**Documento:**
Por Alisson, PR7GA

Temos visto em várias faixas populares entre os radioamadores a disseminação de certos comportamentos, os quais além de ilegais e anti-éticos, ainda são profundamente desmotivadores. 

Definitivamente, o radioamadorismo é uma mescla de hobby e serviço, conforme explicamos no artigo Para que serve o Radioamadorismo? Uma reflexão sobre o que é ser Radioamador que publicamos dias atrás.

Porém, sem perder este alvo de vista, é óbvio que os radioamadores não falam APENAS de assuntos técnicos nas faixas. É natural a conversa descontraída em assuntos diversos, porém tendo em mente a natureza pública do meio de comunicação, o que significa que o rádio não deve ser utilizado da mesma forma como um telefone ou grupo de whatsapp onde as conversas normalmente não são propagadas para fora daquele ambiente. 

Mas como definir a linha divisória entre o que é bom e o que deve ser evitado?

**Lista de itens:**
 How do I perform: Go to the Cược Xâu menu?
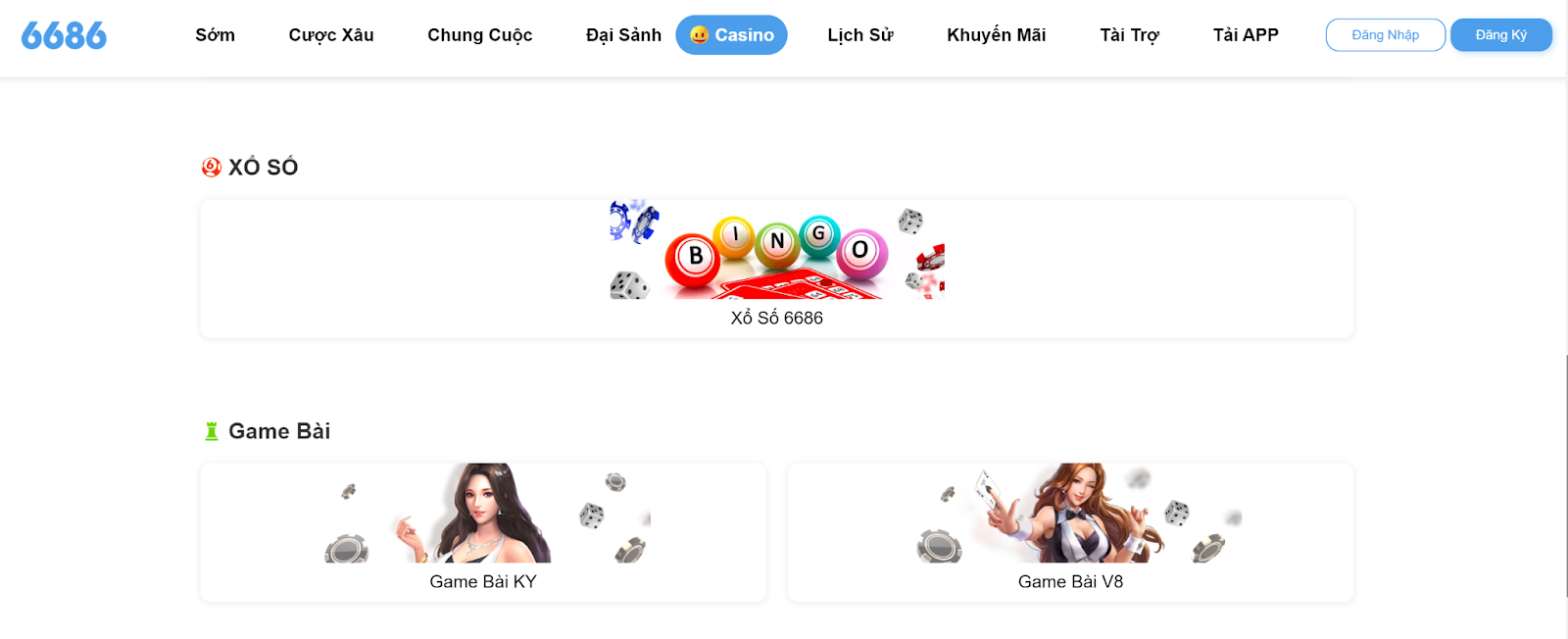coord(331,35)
* * *
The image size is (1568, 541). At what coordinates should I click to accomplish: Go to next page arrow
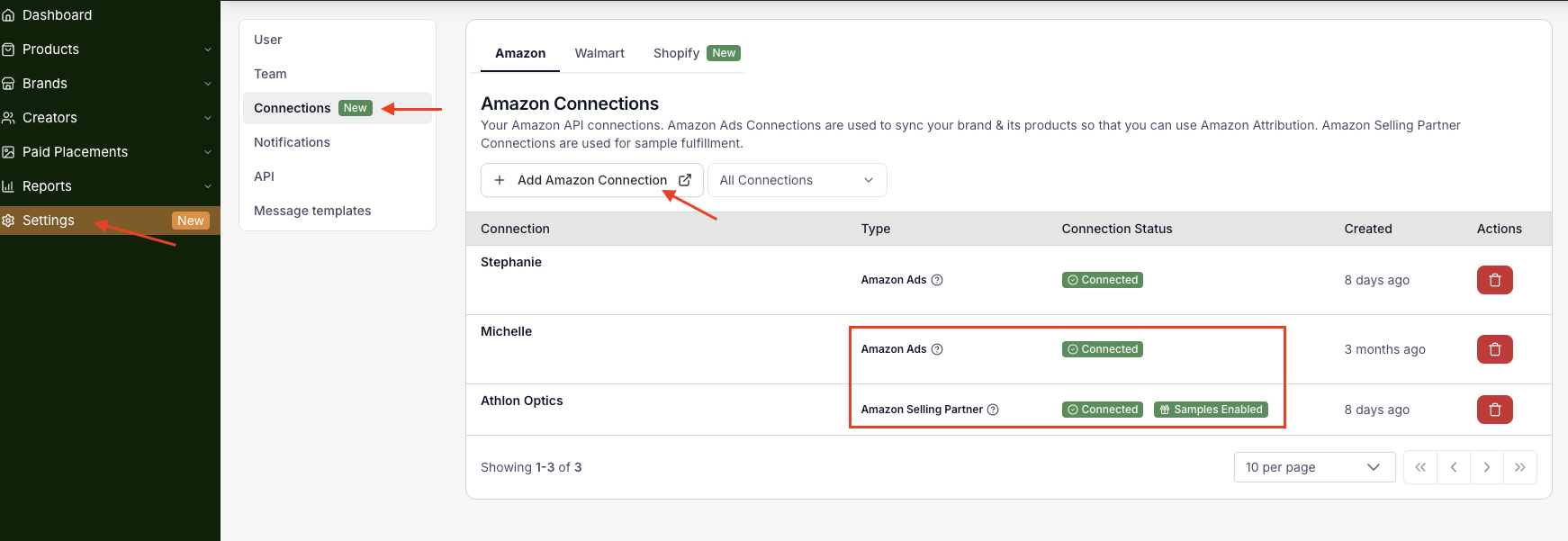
* * *
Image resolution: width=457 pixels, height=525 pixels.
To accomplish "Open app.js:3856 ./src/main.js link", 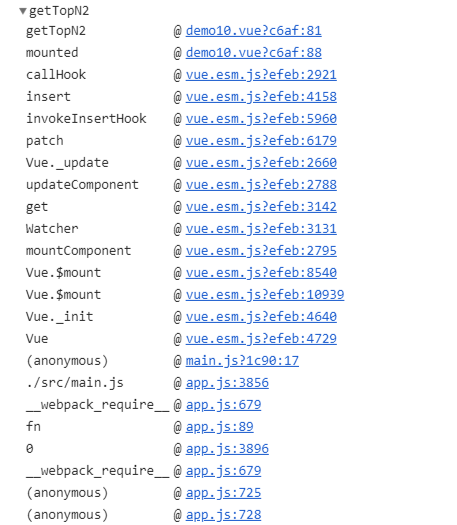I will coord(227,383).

**Problema:** Liste todos os adjetivos que o documento usa para qualificar os comportamentos disseminados nas faixas populares entre os radioamadores. Os itens têm origem em outra fonte.

**Solução completa:** Ilegais, anti-éticos e desmotivadores.